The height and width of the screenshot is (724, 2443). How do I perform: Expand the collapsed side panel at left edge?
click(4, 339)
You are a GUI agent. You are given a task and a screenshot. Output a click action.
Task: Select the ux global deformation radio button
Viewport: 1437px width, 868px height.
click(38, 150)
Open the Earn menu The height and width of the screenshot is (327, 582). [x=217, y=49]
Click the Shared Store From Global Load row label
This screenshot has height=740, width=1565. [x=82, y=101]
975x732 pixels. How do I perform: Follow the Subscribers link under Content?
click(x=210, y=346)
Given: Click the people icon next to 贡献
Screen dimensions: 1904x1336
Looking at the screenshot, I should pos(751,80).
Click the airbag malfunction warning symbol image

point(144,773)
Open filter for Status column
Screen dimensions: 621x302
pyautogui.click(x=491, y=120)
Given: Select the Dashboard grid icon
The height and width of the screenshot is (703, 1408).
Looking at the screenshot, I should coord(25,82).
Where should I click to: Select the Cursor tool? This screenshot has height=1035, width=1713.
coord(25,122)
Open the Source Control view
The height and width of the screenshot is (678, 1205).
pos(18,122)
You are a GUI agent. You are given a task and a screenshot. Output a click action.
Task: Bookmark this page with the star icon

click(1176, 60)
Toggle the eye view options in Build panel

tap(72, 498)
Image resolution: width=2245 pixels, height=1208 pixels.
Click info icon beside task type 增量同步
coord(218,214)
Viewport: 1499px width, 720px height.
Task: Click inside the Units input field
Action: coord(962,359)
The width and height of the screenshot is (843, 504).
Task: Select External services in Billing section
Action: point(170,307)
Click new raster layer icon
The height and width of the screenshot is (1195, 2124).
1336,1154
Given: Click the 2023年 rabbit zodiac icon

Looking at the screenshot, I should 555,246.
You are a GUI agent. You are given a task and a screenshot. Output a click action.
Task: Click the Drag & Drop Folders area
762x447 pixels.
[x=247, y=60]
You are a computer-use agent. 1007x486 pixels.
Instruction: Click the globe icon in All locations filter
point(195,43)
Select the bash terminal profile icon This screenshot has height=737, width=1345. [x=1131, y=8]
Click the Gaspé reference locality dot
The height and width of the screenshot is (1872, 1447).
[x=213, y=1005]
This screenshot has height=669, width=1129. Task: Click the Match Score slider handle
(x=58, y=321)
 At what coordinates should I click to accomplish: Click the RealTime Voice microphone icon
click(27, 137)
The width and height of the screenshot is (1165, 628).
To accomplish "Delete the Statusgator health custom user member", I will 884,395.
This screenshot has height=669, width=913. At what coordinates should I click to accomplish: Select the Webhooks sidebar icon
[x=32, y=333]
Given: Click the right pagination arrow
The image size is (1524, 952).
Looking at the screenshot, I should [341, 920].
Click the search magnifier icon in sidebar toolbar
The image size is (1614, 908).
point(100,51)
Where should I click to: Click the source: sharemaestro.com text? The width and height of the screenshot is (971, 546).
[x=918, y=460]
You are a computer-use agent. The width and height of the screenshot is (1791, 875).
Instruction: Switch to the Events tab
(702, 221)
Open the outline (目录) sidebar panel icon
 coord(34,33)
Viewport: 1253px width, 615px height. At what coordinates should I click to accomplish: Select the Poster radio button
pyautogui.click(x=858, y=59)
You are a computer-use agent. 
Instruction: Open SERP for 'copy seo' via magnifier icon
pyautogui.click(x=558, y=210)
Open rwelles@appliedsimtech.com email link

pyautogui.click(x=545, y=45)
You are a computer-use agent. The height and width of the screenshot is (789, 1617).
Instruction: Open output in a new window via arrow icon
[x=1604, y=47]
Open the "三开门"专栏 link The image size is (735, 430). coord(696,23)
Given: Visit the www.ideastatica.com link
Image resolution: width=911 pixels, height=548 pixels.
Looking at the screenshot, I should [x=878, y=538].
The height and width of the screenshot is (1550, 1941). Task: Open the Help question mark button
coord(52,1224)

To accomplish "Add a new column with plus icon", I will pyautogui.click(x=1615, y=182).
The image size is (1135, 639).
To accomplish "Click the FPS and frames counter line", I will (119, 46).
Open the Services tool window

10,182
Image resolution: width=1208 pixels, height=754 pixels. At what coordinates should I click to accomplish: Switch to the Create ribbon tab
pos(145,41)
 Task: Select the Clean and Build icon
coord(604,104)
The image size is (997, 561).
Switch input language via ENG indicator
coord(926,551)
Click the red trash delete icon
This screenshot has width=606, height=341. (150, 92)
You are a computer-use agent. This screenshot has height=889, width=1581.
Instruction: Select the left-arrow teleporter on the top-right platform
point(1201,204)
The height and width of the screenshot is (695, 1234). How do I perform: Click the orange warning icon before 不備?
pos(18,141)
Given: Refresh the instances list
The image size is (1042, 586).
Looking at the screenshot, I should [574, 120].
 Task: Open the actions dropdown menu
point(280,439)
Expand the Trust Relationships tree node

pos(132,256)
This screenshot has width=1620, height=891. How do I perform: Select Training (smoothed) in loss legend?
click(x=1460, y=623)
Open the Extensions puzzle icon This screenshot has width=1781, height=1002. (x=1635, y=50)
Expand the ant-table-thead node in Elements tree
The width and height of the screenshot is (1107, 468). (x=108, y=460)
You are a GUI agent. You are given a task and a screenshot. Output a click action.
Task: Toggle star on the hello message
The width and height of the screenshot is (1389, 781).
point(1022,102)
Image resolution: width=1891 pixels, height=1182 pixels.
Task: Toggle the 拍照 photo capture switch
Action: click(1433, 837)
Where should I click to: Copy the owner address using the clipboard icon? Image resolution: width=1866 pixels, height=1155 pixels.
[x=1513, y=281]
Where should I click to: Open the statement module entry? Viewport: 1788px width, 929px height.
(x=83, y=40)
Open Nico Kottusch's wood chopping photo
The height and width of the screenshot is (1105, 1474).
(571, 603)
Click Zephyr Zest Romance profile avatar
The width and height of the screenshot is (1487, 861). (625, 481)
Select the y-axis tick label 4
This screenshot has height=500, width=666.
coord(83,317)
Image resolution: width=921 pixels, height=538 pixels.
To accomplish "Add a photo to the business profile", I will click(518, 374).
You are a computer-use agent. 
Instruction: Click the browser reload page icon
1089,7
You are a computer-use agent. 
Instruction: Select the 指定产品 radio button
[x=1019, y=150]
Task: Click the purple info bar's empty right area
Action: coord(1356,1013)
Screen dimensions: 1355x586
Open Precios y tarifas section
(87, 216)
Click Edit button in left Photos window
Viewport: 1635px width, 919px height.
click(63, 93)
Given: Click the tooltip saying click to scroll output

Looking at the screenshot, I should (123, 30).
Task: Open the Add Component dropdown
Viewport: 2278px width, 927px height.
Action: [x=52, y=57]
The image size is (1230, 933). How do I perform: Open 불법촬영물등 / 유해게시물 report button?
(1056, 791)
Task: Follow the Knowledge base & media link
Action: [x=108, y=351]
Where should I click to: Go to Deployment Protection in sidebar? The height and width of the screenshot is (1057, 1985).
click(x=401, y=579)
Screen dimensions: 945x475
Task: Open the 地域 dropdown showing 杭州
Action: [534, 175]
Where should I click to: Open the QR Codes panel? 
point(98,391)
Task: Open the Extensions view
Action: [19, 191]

☆ ☆ ☆ ☆ ☆ ☆ ☆

▶ _The problem_:
Every record, start to finish: reproduce it word for word.

▶ _Exercise response_:
The height and width of the screenshot is (724, 2443). How do I perform: Expand the collapsed side panel at left edge?
click(4, 339)
You are a GUI agent. You are given a task and a screenshot. Output a click action.
Task: Select the ux global deformation radio button
Viewport: 1437px width, 868px height.
click(38, 150)
Open the Earn menu The height and width of the screenshot is (327, 582). [x=217, y=49]
Click the Shared Store From Global Load row label
This screenshot has height=740, width=1565. [x=82, y=101]
975x732 pixels. How do I perform: Follow the Subscribers link under Content?
click(x=210, y=346)
Given: Click the people icon next to 贡献
Screen dimensions: 1904x1336
Looking at the screenshot, I should pos(751,80).
Click the airbag malfunction warning symbol image

point(144,773)
Open filter for Status column
Screen dimensions: 621x302
pyautogui.click(x=491, y=120)
Given: Select the Dashboard grid icon
The height and width of the screenshot is (703, 1408).
Looking at the screenshot, I should coord(25,82).
Where should I click to: Select the Cursor tool? This screenshot has height=1035, width=1713.
coord(25,122)
Open the Source Control view
The height and width of the screenshot is (678, 1205).
pos(18,122)
You are a GUI agent. You are given a task and a screenshot. Output a click action.
Task: Bookmark this page with the star icon

click(1176, 60)
Toggle the eye view options in Build panel

tap(72, 498)
Image resolution: width=2245 pixels, height=1208 pixels.
Click info icon beside task type 增量同步
coord(218,214)
Viewport: 1499px width, 720px height.
Task: Click inside the Units input field
Action: coord(962,359)
The width and height of the screenshot is (843, 504).
Task: Select External services in Billing section
Action: point(170,307)
Click new raster layer icon
The height and width of the screenshot is (1195, 2124).
1336,1154
Given: Click the 2023年 rabbit zodiac icon

Looking at the screenshot, I should 555,246.
You are a GUI agent. You are given a task and a screenshot. Output a click action.
Task: Click the Drag & Drop Folders area
762x447 pixels.
[x=247, y=60]
You are a computer-use agent. 1007x486 pixels.
Instruction: Click the globe icon in All locations filter
point(195,43)
Select the bash terminal profile icon This screenshot has height=737, width=1345. [x=1131, y=8]
Click the Gaspé reference locality dot
The height and width of the screenshot is (1872, 1447).
[x=213, y=1005]
This screenshot has height=669, width=1129. Task: Click the Match Score slider handle
(x=58, y=321)
 At what coordinates should I click to accomplish: Click the RealTime Voice microphone icon
click(27, 137)
The width and height of the screenshot is (1165, 628).
To accomplish "Delete the Statusgator health custom user member", I will 884,395.
This screenshot has height=669, width=913. At what coordinates should I click to accomplish: Select the Webhooks sidebar icon
[x=32, y=333]
Given: Click the right pagination arrow
The image size is (1524, 952).
Looking at the screenshot, I should [341, 920].
Click the search magnifier icon in sidebar toolbar
The image size is (1614, 908).
point(100,51)
Where should I click to: Click the source: sharemaestro.com text? The width and height of the screenshot is (971, 546).
[x=918, y=460]
You are a computer-use agent. The width and height of the screenshot is (1791, 875).
Instruction: Switch to the Events tab
(702, 221)
Open the outline (目录) sidebar panel icon
 coord(34,33)
Viewport: 1253px width, 615px height. At what coordinates should I click to accomplish: Select the Poster radio button
pyautogui.click(x=858, y=59)
You are a computer-use agent. 
Instruction: Open SERP for 'copy seo' via magnifier icon
pyautogui.click(x=558, y=210)
Open rwelles@appliedsimtech.com email link

pyautogui.click(x=545, y=45)
You are a computer-use agent. The height and width of the screenshot is (789, 1617).
Instruction: Open output in a new window via arrow icon
[x=1604, y=47]
Open the "三开门"专栏 link The image size is (735, 430). coord(696,23)
Given: Visit the www.ideastatica.com link
Image resolution: width=911 pixels, height=548 pixels.
Looking at the screenshot, I should [x=878, y=538].
The height and width of the screenshot is (1550, 1941). Task: Open the Help question mark button
coord(52,1224)

To accomplish "Add a new column with plus icon", I will pyautogui.click(x=1615, y=182).
The image size is (1135, 639).
To accomplish "Click the FPS and frames counter line", I will (119, 46).
Open the Services tool window

10,182
Image resolution: width=1208 pixels, height=754 pixels. At what coordinates should I click to accomplish: Switch to the Create ribbon tab
pos(145,41)
 Task: Select the Clean and Build icon
coord(604,104)
The image size is (997, 561).
Switch input language via ENG indicator
coord(926,551)
Click the red trash delete icon
This screenshot has width=606, height=341. (150, 92)
You are a computer-use agent. This screenshot has height=889, width=1581.
Instruction: Select the left-arrow teleporter on the top-right platform
point(1201,204)
The height and width of the screenshot is (695, 1234). How do I perform: Click the orange warning icon before 不備?
pos(18,141)
Given: Refresh the instances list
The image size is (1042, 586).
Looking at the screenshot, I should [574, 120].
 Task: Open the actions dropdown menu
point(280,439)
Expand the Trust Relationships tree node

pos(132,256)
This screenshot has width=1620, height=891. How do I perform: Select Training (smoothed) in loss legend?
click(x=1460, y=623)
Open the Extensions puzzle icon This screenshot has width=1781, height=1002. (x=1635, y=50)
Expand the ant-table-thead node in Elements tree
The width and height of the screenshot is (1107, 468). (x=108, y=460)
You are a GUI agent. You are given a task and a screenshot. Output a click action.
Task: Toggle star on the hello message
The width and height of the screenshot is (1389, 781).
point(1022,102)
Image resolution: width=1891 pixels, height=1182 pixels.
Task: Toggle the 拍照 photo capture switch
Action: click(1433, 837)
Where should I click to: Copy the owner address using the clipboard icon? Image resolution: width=1866 pixels, height=1155 pixels.
[x=1513, y=281]
Where should I click to: Open the statement module entry? Viewport: 1788px width, 929px height.
(x=83, y=40)
Open Nico Kottusch's wood chopping photo
The height and width of the screenshot is (1105, 1474).
(571, 603)
Click Zephyr Zest Romance profile avatar
The width and height of the screenshot is (1487, 861). (625, 481)
Select the y-axis tick label 4
This screenshot has height=500, width=666.
coord(83,317)
Image resolution: width=921 pixels, height=538 pixels.
To accomplish "Add a photo to the business profile", I will click(518, 374).
You are a computer-use agent. 
Instruction: Click the browser reload page icon
1089,7
You are a computer-use agent. 
Instruction: Select the 指定产品 radio button
[x=1019, y=150]
Task: Click the purple info bar's empty right area
Action: coord(1356,1013)
Screen dimensions: 1355x586
Open Precios y tarifas section
(87, 216)
Click Edit button in left Photos window
Viewport: 1635px width, 919px height.
click(63, 93)
Given: Click the tooltip saying click to scroll output

Looking at the screenshot, I should (123, 30).
Task: Open the Add Component dropdown
Viewport: 2278px width, 927px height.
Action: [x=52, y=57]
The image size is (1230, 933). How do I perform: Open 불법촬영물등 / 유해게시물 report button?
(1056, 791)
Task: Follow the Knowledge base & media link
Action: [x=108, y=351]
Where should I click to: Go to Deployment Protection in sidebar? The height and width of the screenshot is (1057, 1985).
click(x=401, y=579)
Screen dimensions: 945x475
Task: Open the 地域 dropdown showing 杭州
Action: [534, 175]
Where should I click to: Open the QR Codes panel? 
point(98,391)
Task: Open the Extensions view
Action: [19, 191]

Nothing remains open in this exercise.